Please copy every record below exactly, leaving out the pictures.
[Records supplied Boundary: Start]
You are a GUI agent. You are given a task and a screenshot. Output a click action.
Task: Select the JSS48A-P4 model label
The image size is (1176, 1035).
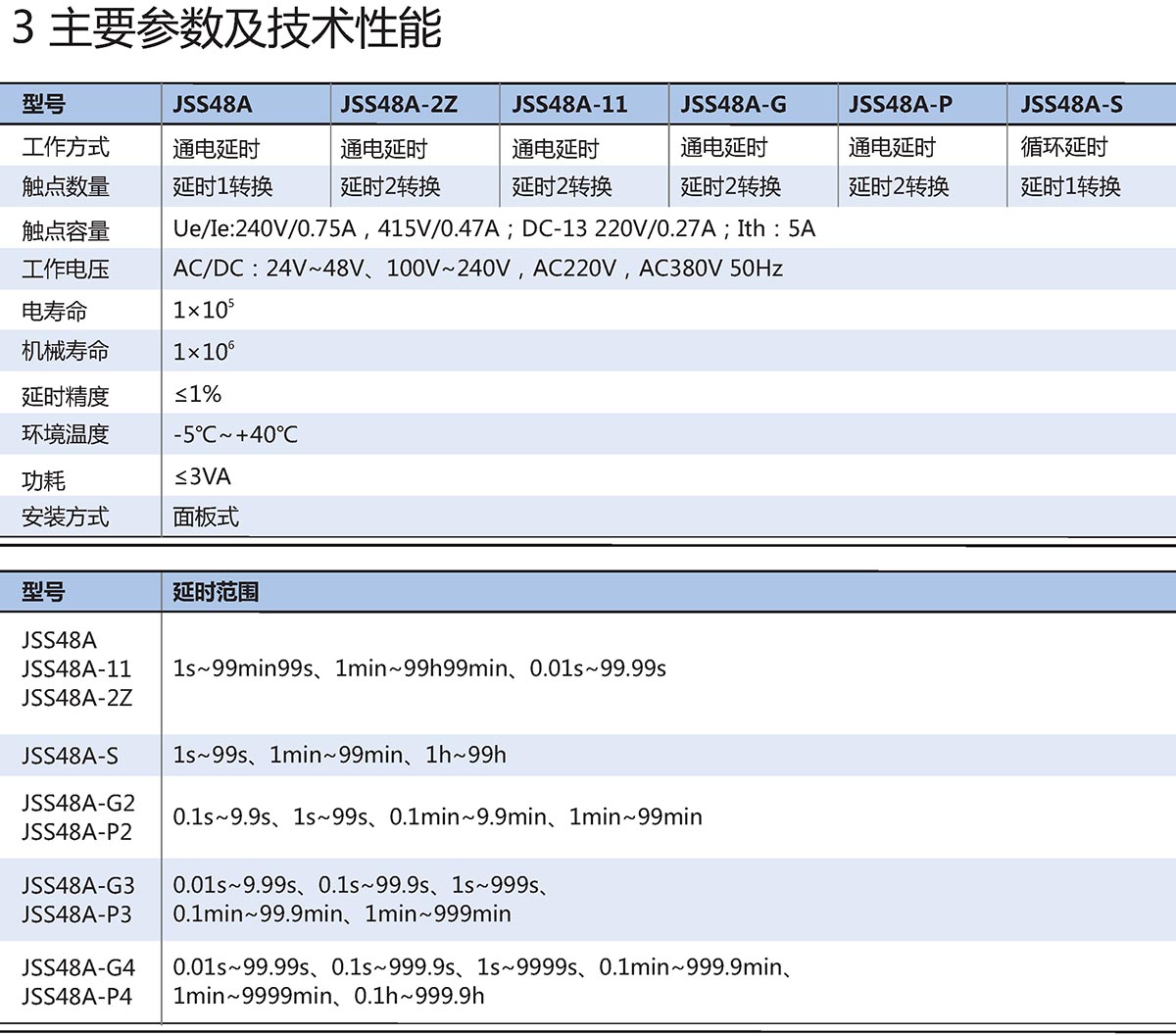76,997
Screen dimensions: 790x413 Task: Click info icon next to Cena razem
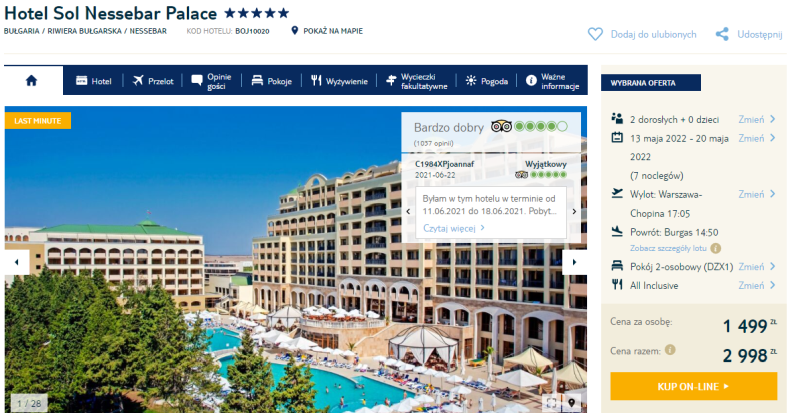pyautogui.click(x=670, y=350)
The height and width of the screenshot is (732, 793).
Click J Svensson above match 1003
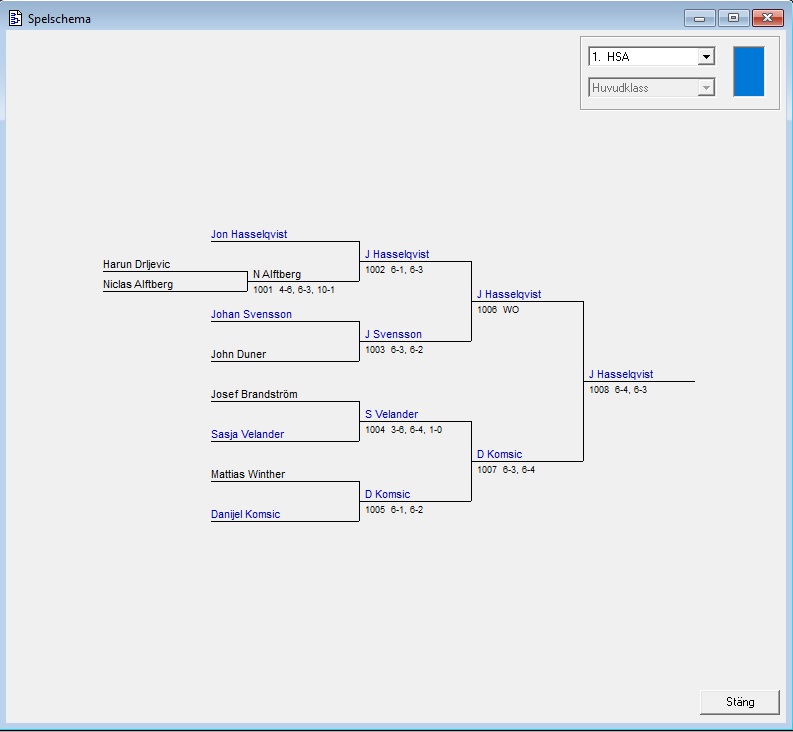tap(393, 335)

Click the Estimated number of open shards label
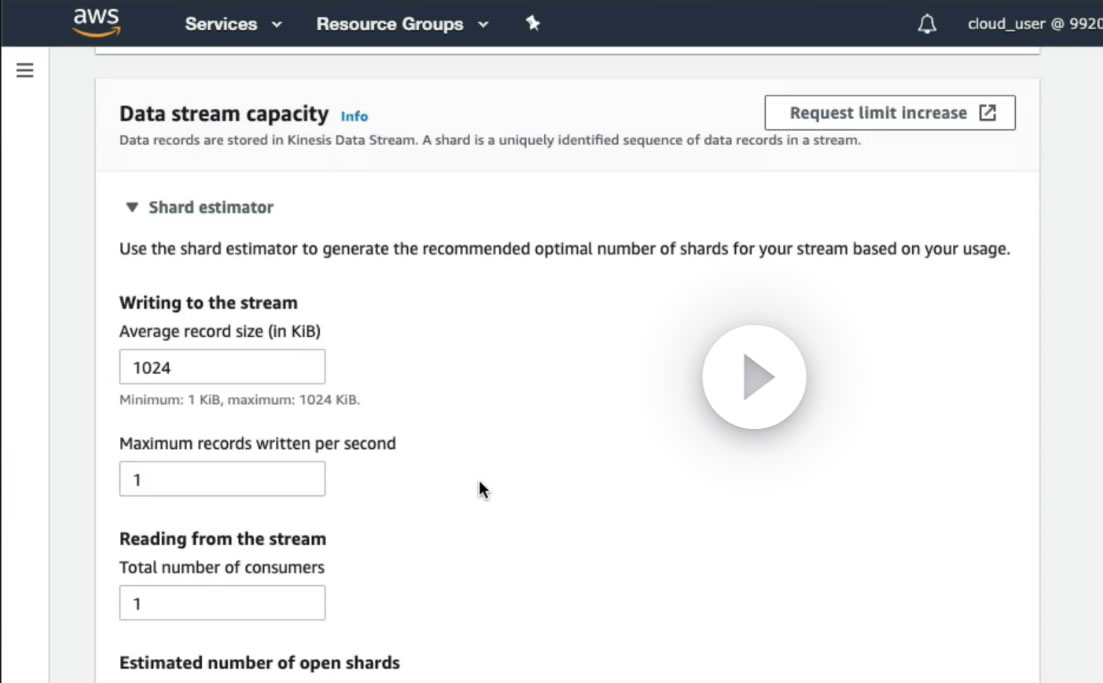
[Records supplied Boundary: End]
The completed task:
You are a GUI agent. You are given a task and a screenshot. Output a click action.
Task: Select the JSS48A-P4 model label
The image size is (1176, 1035).
76,997
Screen dimensions: 790x413 Task: Click info icon next to Cena razem
pyautogui.click(x=670, y=350)
The height and width of the screenshot is (732, 793).
Click J Svensson above match 1003
tap(393, 335)

Click the Estimated number of open shards label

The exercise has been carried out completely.